PROBLEM DESCRIPTION >>
Could you set down every record below exactly as it appears?

DATA SUPPLIED: Begin

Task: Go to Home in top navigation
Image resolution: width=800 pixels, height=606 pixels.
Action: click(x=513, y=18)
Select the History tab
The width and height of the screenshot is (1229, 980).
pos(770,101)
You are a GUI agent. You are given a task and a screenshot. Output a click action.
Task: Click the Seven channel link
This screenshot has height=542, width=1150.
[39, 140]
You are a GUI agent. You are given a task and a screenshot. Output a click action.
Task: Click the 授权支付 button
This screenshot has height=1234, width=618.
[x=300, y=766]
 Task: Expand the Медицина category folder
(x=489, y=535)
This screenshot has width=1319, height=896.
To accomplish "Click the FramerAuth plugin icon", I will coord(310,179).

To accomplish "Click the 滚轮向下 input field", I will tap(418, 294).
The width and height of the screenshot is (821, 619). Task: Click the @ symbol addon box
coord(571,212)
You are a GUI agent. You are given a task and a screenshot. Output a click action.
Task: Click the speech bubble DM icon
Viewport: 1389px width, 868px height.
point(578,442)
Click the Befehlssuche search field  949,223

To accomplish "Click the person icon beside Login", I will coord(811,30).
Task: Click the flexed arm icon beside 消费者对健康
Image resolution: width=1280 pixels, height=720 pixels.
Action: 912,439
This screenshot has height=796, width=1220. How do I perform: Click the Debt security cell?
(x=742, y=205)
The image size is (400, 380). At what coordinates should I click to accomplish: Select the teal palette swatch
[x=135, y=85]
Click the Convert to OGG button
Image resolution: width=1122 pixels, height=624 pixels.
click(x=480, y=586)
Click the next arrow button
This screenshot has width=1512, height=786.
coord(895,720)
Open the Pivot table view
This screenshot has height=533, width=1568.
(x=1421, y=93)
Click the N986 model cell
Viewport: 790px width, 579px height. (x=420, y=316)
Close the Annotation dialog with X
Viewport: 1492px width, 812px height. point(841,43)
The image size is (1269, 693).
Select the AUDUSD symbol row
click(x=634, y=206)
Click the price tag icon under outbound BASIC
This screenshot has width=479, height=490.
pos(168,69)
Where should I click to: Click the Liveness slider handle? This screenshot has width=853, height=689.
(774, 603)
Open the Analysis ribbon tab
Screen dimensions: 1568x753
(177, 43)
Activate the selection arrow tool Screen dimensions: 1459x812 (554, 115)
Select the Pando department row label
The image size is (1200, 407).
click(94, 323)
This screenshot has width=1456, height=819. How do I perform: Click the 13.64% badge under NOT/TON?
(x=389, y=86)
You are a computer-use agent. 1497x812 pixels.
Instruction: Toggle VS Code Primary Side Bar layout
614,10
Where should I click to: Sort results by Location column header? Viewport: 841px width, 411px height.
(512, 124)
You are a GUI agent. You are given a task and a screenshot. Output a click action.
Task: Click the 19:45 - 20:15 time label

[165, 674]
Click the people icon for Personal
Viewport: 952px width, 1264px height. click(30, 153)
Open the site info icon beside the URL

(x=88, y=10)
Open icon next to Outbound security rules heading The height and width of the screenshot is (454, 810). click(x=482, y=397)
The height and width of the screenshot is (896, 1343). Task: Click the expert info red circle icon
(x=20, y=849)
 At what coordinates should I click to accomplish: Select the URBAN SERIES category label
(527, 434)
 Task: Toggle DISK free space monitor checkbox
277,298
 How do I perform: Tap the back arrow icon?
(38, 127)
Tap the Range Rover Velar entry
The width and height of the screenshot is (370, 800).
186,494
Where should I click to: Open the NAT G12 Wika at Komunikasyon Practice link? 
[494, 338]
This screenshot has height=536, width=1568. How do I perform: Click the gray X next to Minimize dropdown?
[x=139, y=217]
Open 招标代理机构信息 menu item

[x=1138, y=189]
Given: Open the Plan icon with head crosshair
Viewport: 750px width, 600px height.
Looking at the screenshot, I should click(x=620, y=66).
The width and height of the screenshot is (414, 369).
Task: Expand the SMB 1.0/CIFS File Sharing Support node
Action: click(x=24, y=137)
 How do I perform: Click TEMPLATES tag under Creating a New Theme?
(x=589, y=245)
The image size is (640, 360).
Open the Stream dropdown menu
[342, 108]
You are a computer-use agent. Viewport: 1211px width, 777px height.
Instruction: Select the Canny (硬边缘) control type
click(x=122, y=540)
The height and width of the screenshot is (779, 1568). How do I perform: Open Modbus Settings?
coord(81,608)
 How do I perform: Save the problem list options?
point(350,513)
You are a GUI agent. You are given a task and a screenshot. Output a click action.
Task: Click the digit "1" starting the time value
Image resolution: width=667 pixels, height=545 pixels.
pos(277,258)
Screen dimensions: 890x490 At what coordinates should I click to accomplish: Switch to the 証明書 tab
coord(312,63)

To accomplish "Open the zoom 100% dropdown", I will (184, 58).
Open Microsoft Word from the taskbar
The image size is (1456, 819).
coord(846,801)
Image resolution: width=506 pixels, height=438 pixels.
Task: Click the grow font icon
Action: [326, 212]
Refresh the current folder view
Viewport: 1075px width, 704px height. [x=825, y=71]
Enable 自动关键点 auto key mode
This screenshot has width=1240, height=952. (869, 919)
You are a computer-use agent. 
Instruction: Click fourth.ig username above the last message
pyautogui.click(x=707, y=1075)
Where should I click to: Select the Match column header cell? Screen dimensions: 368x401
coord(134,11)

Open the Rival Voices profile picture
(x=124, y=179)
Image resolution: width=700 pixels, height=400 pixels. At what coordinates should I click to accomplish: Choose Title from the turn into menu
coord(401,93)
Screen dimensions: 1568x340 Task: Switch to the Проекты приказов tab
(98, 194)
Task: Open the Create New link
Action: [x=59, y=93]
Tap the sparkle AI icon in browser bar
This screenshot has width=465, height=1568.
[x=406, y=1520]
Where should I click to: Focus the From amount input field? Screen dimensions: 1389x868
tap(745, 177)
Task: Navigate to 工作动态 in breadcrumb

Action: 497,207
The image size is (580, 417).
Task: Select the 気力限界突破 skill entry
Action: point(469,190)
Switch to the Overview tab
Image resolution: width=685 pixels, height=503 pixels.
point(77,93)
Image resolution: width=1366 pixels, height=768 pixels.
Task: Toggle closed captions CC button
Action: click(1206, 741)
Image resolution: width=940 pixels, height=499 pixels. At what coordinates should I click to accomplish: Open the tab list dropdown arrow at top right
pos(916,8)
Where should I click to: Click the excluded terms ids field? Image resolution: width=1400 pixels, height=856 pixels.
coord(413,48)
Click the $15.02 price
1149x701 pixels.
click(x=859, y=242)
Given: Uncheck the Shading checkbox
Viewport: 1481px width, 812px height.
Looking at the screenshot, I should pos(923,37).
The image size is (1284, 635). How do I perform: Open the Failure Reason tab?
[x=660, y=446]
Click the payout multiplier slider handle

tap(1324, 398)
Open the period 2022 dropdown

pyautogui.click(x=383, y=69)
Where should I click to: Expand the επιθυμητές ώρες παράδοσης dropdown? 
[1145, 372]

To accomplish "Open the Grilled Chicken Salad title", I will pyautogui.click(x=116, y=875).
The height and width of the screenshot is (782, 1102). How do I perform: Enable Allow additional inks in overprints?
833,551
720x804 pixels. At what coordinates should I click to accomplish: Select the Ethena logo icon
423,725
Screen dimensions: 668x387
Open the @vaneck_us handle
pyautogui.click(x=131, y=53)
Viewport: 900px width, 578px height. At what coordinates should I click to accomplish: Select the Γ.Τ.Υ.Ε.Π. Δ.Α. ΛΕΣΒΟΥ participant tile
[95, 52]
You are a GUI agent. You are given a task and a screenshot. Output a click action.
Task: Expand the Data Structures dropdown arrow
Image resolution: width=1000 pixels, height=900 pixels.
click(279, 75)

DATA SUPPLIED: End

RESULT OF THIS EXERCISE >>
Task: Go to Home in top navigation
Image resolution: width=800 pixels, height=606 pixels.
Action: click(x=513, y=18)
Select the History tab
The width and height of the screenshot is (1229, 980).
pos(770,101)
You are a GUI agent. You are given a task and a screenshot. Output a click action.
Task: Click the Seven channel link
This screenshot has height=542, width=1150.
[39, 140]
You are a GUI agent. You are given a task and a screenshot. Output a click action.
Task: Click the 授权支付 button
This screenshot has height=1234, width=618.
[x=300, y=766]
 Task: Expand the Медицина category folder
(x=489, y=535)
This screenshot has width=1319, height=896.
To accomplish "Click the FramerAuth plugin icon", I will coord(310,179).

To accomplish "Click the 滚轮向下 input field", I will tap(418, 294).
The width and height of the screenshot is (821, 619). Task: Click the @ symbol addon box
coord(571,212)
You are a GUI agent. You are given a task and a screenshot. Output a click action.
Task: Click the speech bubble DM icon
Viewport: 1389px width, 868px height.
point(578,442)
Click the Befehlssuche search field  949,223

To accomplish "Click the person icon beside Login", I will coord(811,30).
Task: Click the flexed arm icon beside 消费者对健康
Image resolution: width=1280 pixels, height=720 pixels.
Action: 912,439
This screenshot has height=796, width=1220. How do I perform: Click the Debt security cell?
(x=742, y=205)
The image size is (400, 380). At what coordinates should I click to accomplish: Select the teal palette swatch
[x=135, y=85]
Click the Convert to OGG button
Image resolution: width=1122 pixels, height=624 pixels.
click(x=480, y=586)
Click the next arrow button
This screenshot has width=1512, height=786.
coord(895,720)
Open the Pivot table view
This screenshot has height=533, width=1568.
(x=1421, y=93)
Click the N986 model cell
Viewport: 790px width, 579px height. (x=420, y=316)
Close the Annotation dialog with X
Viewport: 1492px width, 812px height. point(841,43)
The image size is (1269, 693).
Select the AUDUSD symbol row
click(x=634, y=206)
Click the price tag icon under outbound BASIC
This screenshot has width=479, height=490.
pos(168,69)
Where should I click to: Click the Liveness slider handle? This screenshot has width=853, height=689.
(774, 603)
Open the Analysis ribbon tab
Screen dimensions: 1568x753
(177, 43)
Activate the selection arrow tool Screen dimensions: 1459x812 (554, 115)
Select the Pando department row label
The image size is (1200, 407).
click(94, 323)
This screenshot has width=1456, height=819. How do I perform: Click the 13.64% badge under NOT/TON?
(x=389, y=86)
You are a computer-use agent. 1497x812 pixels.
Instruction: Toggle VS Code Primary Side Bar layout
614,10
Where should I click to: Sort results by Location column header? Viewport: 841px width, 411px height.
(512, 124)
You are a GUI agent. You are given a task and a screenshot. Output a click action.
Task: Click the 19:45 - 20:15 time label

[165, 674]
Click the people icon for Personal
Viewport: 952px width, 1264px height. click(30, 153)
Open the site info icon beside the URL

(x=88, y=10)
Open icon next to Outbound security rules heading The height and width of the screenshot is (454, 810). click(x=482, y=397)
The height and width of the screenshot is (896, 1343). Task: Click the expert info red circle icon
(x=20, y=849)
 At what coordinates should I click to accomplish: Select the URBAN SERIES category label
(527, 434)
 Task: Toggle DISK free space monitor checkbox
277,298
 How do I perform: Tap the back arrow icon?
(38, 127)
Tap the Range Rover Velar entry
The width and height of the screenshot is (370, 800).
186,494
Where should I click to: Open the NAT G12 Wika at Komunikasyon Practice link? 
[494, 338]
This screenshot has height=536, width=1568. How do I perform: Click the gray X next to Minimize dropdown?
[x=139, y=217]
Open 招标代理机构信息 menu item

[x=1138, y=189]
Given: Open the Plan icon with head crosshair
Viewport: 750px width, 600px height.
Looking at the screenshot, I should click(x=620, y=66).
The width and height of the screenshot is (414, 369).
Task: Expand the SMB 1.0/CIFS File Sharing Support node
Action: click(x=24, y=137)
 How do I perform: Click TEMPLATES tag under Creating a New Theme?
(x=589, y=245)
The image size is (640, 360).
Open the Stream dropdown menu
[342, 108]
You are a computer-use agent. Viewport: 1211px width, 777px height.
Instruction: Select the Canny (硬边缘) control type
click(x=122, y=540)
The height and width of the screenshot is (779, 1568). How do I perform: Open Modbus Settings?
coord(81,608)
 How do I perform: Save the problem list options?
point(350,513)
You are a GUI agent. You are given a task and a screenshot. Output a click action.
Task: Click the digit "1" starting the time value
Image resolution: width=667 pixels, height=545 pixels.
pos(277,258)
Screen dimensions: 890x490 At what coordinates should I click to accomplish: Switch to the 証明書 tab
coord(312,63)

To accomplish "Open the zoom 100% dropdown", I will (184, 58).
Open Microsoft Word from the taskbar
The image size is (1456, 819).
coord(846,801)
Image resolution: width=506 pixels, height=438 pixels.
Task: Click the grow font icon
Action: [326, 212]
Refresh the current folder view
Viewport: 1075px width, 704px height. [x=825, y=71]
Enable 自动关键点 auto key mode
This screenshot has width=1240, height=952. (869, 919)
You are a computer-use agent. 
Instruction: Click fourth.ig username above the last message
pyautogui.click(x=707, y=1075)
Where should I click to: Select the Match column header cell? Screen dimensions: 368x401
coord(134,11)

Open the Rival Voices profile picture
(x=124, y=179)
Image resolution: width=700 pixels, height=400 pixels. At what coordinates should I click to accomplish: Choose Title from the turn into menu
coord(401,93)
Screen dimensions: 1568x340 Task: Switch to the Проекты приказов tab
(98, 194)
Task: Open the Create New link
Action: [x=59, y=93]
Tap the sparkle AI icon in browser bar
This screenshot has width=465, height=1568.
[x=406, y=1520]
Where should I click to: Focus the From amount input field? Screen dimensions: 1389x868
tap(745, 177)
Task: Navigate to 工作动态 in breadcrumb

Action: 497,207
The image size is (580, 417).
Task: Select the 気力限界突破 skill entry
Action: point(469,190)
Switch to the Overview tab
Image resolution: width=685 pixels, height=503 pixels.
point(77,93)
Image resolution: width=1366 pixels, height=768 pixels.
Task: Toggle closed captions CC button
Action: click(1206, 741)
Image resolution: width=940 pixels, height=499 pixels. At what coordinates should I click to accomplish: Open the tab list dropdown arrow at top right
pos(916,8)
Where should I click to: Click the excluded terms ids field? Image resolution: width=1400 pixels, height=856 pixels.
coord(413,48)
Click the $15.02 price
1149x701 pixels.
click(x=859, y=242)
Given: Uncheck the Shading checkbox
Viewport: 1481px width, 812px height.
Looking at the screenshot, I should pos(923,37).
The image size is (1284, 635). How do I perform: Open the Failure Reason tab?
[x=660, y=446]
Click the payout multiplier slider handle

tap(1324, 398)
Open the period 2022 dropdown

pyautogui.click(x=383, y=69)
Where should I click to: Expand the επιθυμητές ώρες παράδοσης dropdown? 
[1145, 372]

To accomplish "Open the Grilled Chicken Salad title", I will pyautogui.click(x=116, y=875).
The height and width of the screenshot is (782, 1102). How do I perform: Enable Allow additional inks in overprints?
833,551
720x804 pixels. At what coordinates should I click to accomplish: Select the Ethena logo icon
423,725
Screen dimensions: 668x387
Open the @vaneck_us handle
pyautogui.click(x=131, y=53)
Viewport: 900px width, 578px height. At what coordinates should I click to accomplish: Select the Γ.Τ.Υ.Ε.Π. Δ.Α. ΛΕΣΒΟΥ participant tile
[95, 52]
You are a GUI agent. You are given a task and a screenshot. Output a click action.
Task: Expand the Data Structures dropdown arrow
Image resolution: width=1000 pixels, height=900 pixels.
click(279, 75)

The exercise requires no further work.